29 August dawned clear and then it became a little overcast and we kept our fingers crossed for the weather to hold, it did. Leaving at 9.40 a.m., it was a long agonizing plod up the snow-slopes towards the col between Lion's north ridge and Central peak's south ridge. Immediately above summit camp the slope was crisscrossed with crevasses and we only managed to cross them after many false starts. As we neared the col the crevasses thinned out and it was a relief to crampon up the firm, guileless snow; incidentally, it was the only day on the whole trip when we used our crampons. It took us about two and a half hours to gain the col. About three pitches of rock climbing cum scrambling ensued on the north ridge and then there were the final snow-slopes to the summit (6187 m). We kept to the west side of the ridge, the other side being corniced. The west and southwest face, in contrast to the totally white slopes of the east and northeast faces, was a mixture of snow-slopes perched on rock. The summit consisted of a rather flattish dome covered by snow ending in a cornice on the left of the north-south axis and by small boulders on the NW. The mountain fell away steeply to the SW in a mixed snow/rock face.
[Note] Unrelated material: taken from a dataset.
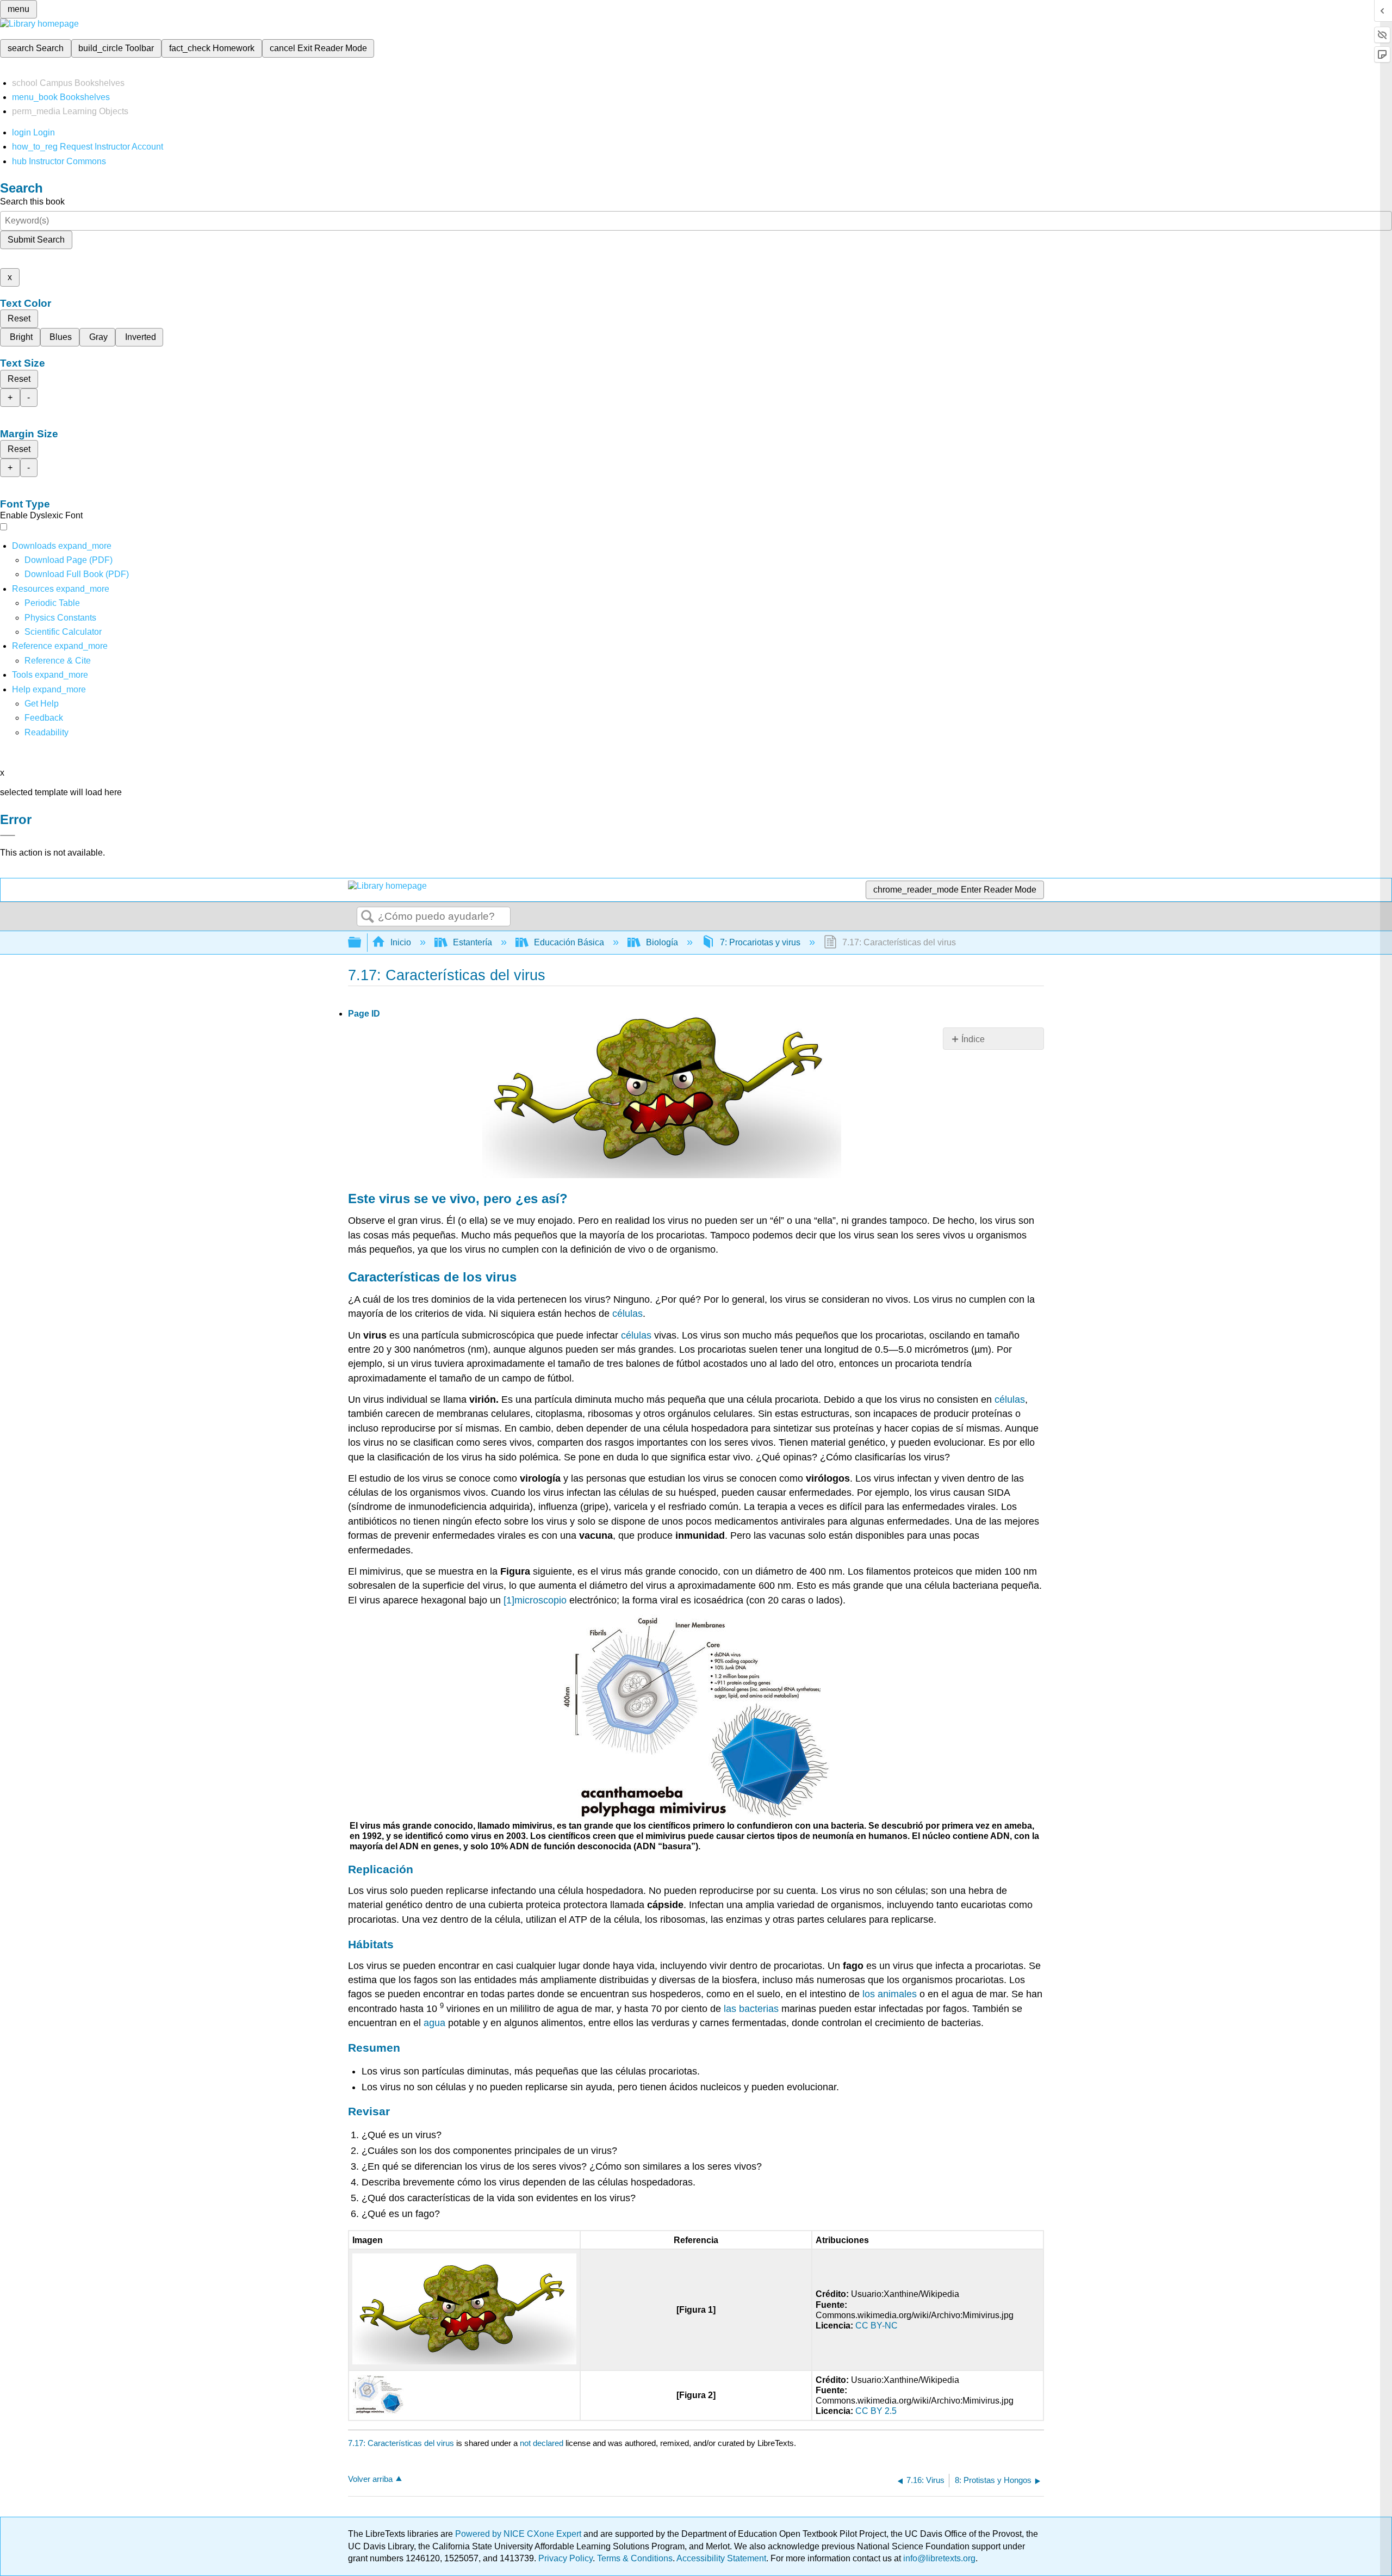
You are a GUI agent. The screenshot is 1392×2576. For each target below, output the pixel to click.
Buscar (367, 917)
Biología (662, 942)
Though the weather was deteriorating, visibility was still quite good and far away to the south Ravi could identify the flat top of Parbati South (20,101 ft) which he had attempted some years earlier. Immediately to the west and southwest the watershed peaks dividing the Sara Umga, East Tos, Tichu and the Dibibokri from the Bara Shigri, thrust up in a wild jumble of rock and ice-sculpture. We could identify Papsura, Dharamsura and Kulu Pumori. Even as we admired their icy splendour we could see a cauldron of boiling, seething black clouds heralding a storm, massing up on the farther side of these peaks and spilling over into the Bara Shigri over the cols in between the peaks. The weather was Obviously turning bad, so we hurried down. Mocking us far to the east were the sunlit summits of Spiti on their fabulous plinth of ochre, orange, red and purple hills and valleys. And even the happy peaks of the CB group to the north seemed far from the madding clouds. Central Peak still loomed 500 ft above us and we wondered if we would get a chance to climb that too.
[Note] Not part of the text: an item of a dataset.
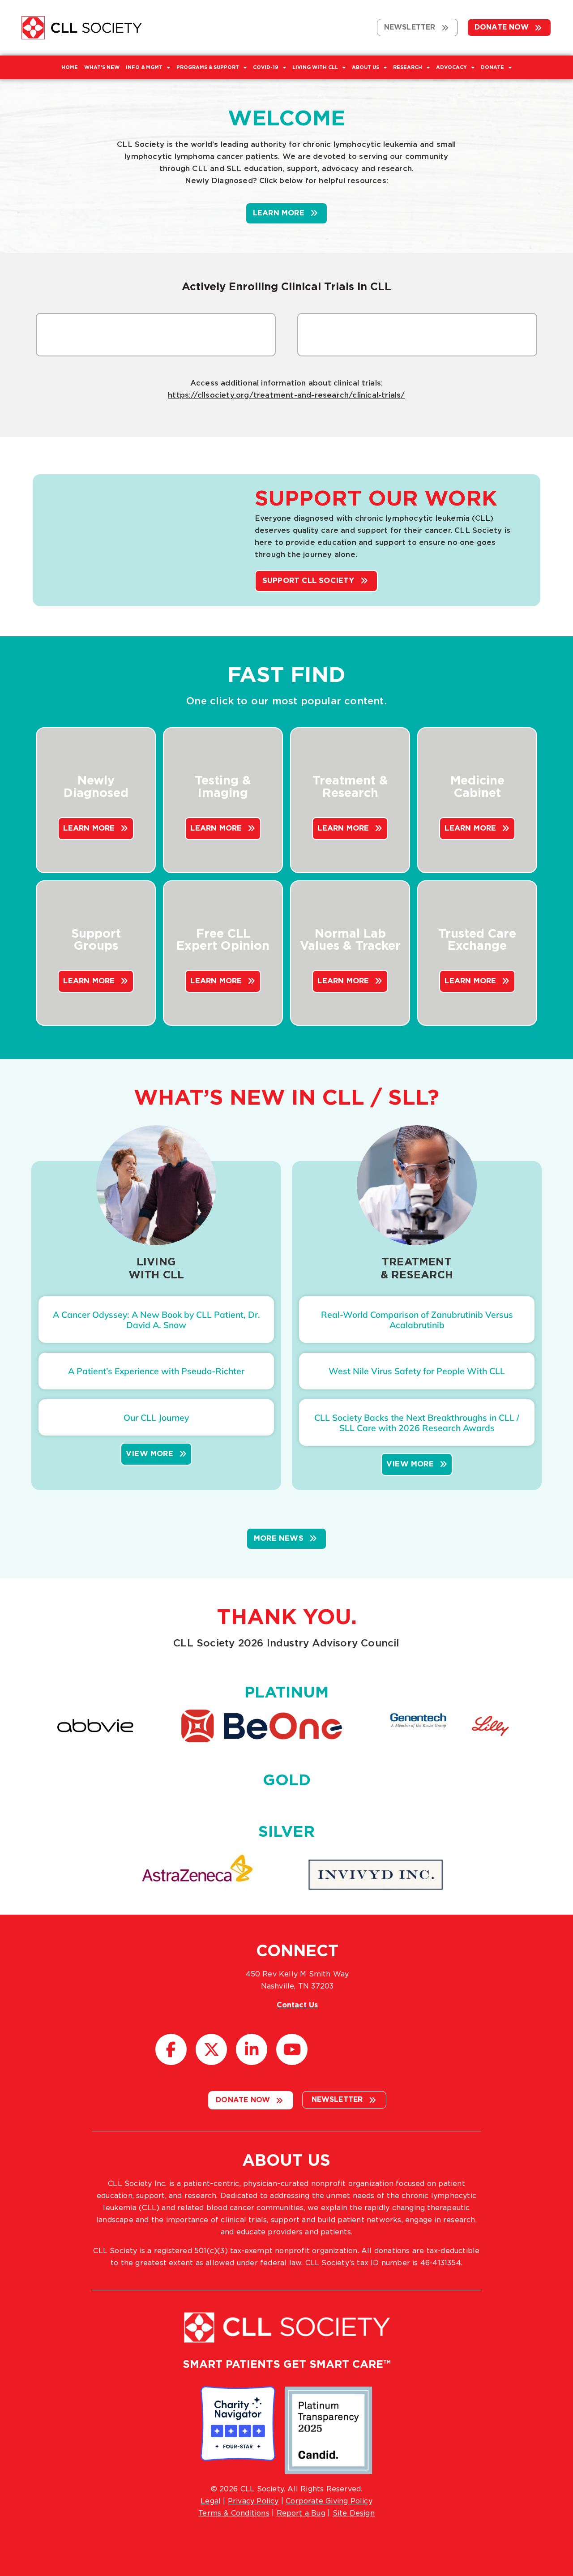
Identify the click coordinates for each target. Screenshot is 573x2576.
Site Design (354, 2513)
As it turned out, we didn't. The buttresses facing SE, one of which Scarr and company had climbed in 1961, certainly looked possible, but the bergschrund at the bottom of the face, which would have to be crossed to reach them, looked horrendous and there was constant diversion in the form of rockfalls. Perhaps it would be more stable in the colder weather of late September or early October when the good ladies had climbed it. From a little above the col we could study the south ridge of Central peak and we feel it can be climbed via this route, it is a succession of rocky steps, interspersed with some snow; in the intermittent sunlight, the rock glowed yellow and black. The other possibility is to climb the fine looking peaks at the head of the cirque to the southeast of our summit camp, though a camp will probably be required further ahead, right at the bottom of headwall.

We were back in camp at 5.30 p.m. It had taken us 5 hours to go up and half that time to come down. The next day we were incarcerated in our tent by snowfall and consequent whiteout and on 31 August we went down. We reached Batal on the morning of 2 September and decided to trek to Chandra tal. As we neared Batal, on our return the bus nearly^ran us down, it was early and we were glad to find it reasonable empty. In the evening we were back in Manali and as we got off the bus the hotel touts surrounded us, saying, 'Come from Darcha? Want room? I got nice room, nice view, nice price, very cheap'* lion peak had become as distant as a dream!